Each record has to be returned exactly as it appears.

*** DATA SUPPLIED ***

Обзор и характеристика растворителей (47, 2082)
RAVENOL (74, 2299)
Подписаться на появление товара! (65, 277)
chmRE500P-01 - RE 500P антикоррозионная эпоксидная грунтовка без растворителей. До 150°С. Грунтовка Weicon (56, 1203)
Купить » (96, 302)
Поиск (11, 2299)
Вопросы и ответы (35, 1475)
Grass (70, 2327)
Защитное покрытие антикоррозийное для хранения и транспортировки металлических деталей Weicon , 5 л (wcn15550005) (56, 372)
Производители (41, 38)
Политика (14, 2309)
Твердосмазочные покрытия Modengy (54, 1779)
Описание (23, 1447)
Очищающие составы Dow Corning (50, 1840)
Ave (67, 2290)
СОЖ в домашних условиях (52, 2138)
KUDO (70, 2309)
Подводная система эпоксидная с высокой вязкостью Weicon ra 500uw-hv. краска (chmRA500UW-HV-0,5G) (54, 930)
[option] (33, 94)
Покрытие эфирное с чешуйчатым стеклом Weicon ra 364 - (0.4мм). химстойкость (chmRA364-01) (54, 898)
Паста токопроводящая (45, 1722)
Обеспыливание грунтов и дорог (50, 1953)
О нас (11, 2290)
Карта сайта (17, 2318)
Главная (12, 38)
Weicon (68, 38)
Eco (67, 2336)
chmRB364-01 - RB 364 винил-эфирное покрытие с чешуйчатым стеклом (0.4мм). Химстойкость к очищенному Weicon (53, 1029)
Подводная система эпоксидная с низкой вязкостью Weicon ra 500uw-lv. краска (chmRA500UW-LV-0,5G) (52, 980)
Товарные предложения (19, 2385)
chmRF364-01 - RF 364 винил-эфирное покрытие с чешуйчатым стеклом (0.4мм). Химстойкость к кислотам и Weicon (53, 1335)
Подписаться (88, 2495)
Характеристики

*** End of DATA SUPPLIED ***

### RESULT
Обзор и характеристика растворителей (47, 2082)
RAVENOL (74, 2299)
Подписаться на появление товара! (65, 277)
chmRE500P-01 - RE 500P антикоррозионная эпоксидная грунтовка без растворителей. До 150°С. Грунтовка Weicon (56, 1203)
Купить » (96, 302)
Поиск (11, 2299)
Вопросы и ответы (35, 1475)
Grass (70, 2327)
Защитное покрытие антикоррозийное для хранения и транспортировки металлических деталей Weicon , 5 л (wcn15550005) (56, 372)
Производители (41, 38)
Политика (14, 2309)
Твердосмазочные покрытия Modengy (54, 1779)
Описание (23, 1447)
Очищающие составы Dow Corning (50, 1840)
Ave (67, 2290)
СОЖ в домашних условиях (52, 2138)
KUDO (70, 2309)
Подводная система эпоксидная с высокой вязкостью Weicon ra 500uw-hv. краска (chmRA500UW-HV-0,5G) (54, 930)
[option] (33, 94)
Покрытие эфирное с чешуйчатым стеклом Weicon ra 364 - (0.4мм). химстойкость (chmRA364-01) (54, 898)
Паста токопроводящая (45, 1722)
Обеспыливание грунтов и дорог (50, 1953)
О нас (11, 2290)
Карта сайта (17, 2318)
Главная (12, 38)
Weicon (68, 38)
Eco (67, 2336)
chmRB364-01 - RB 364 винил-эфирное покрытие с чешуйчатым стеклом (0.4мм). Химстойкость к очищенному Weicon (53, 1029)
Подводная система эпоксидная с низкой вязкостью Weicon ra 500uw-lv. краска (chmRA500UW-LV-0,5G) (52, 980)
Товарные предложения (19, 2385)
chmRF364-01 - RF 364 винил-эфирное покрытие с чешуйчатым стеклом (0.4мм). Химстойкость к кислотам и Weicon (53, 1335)
Подписаться (88, 2495)
Характеристики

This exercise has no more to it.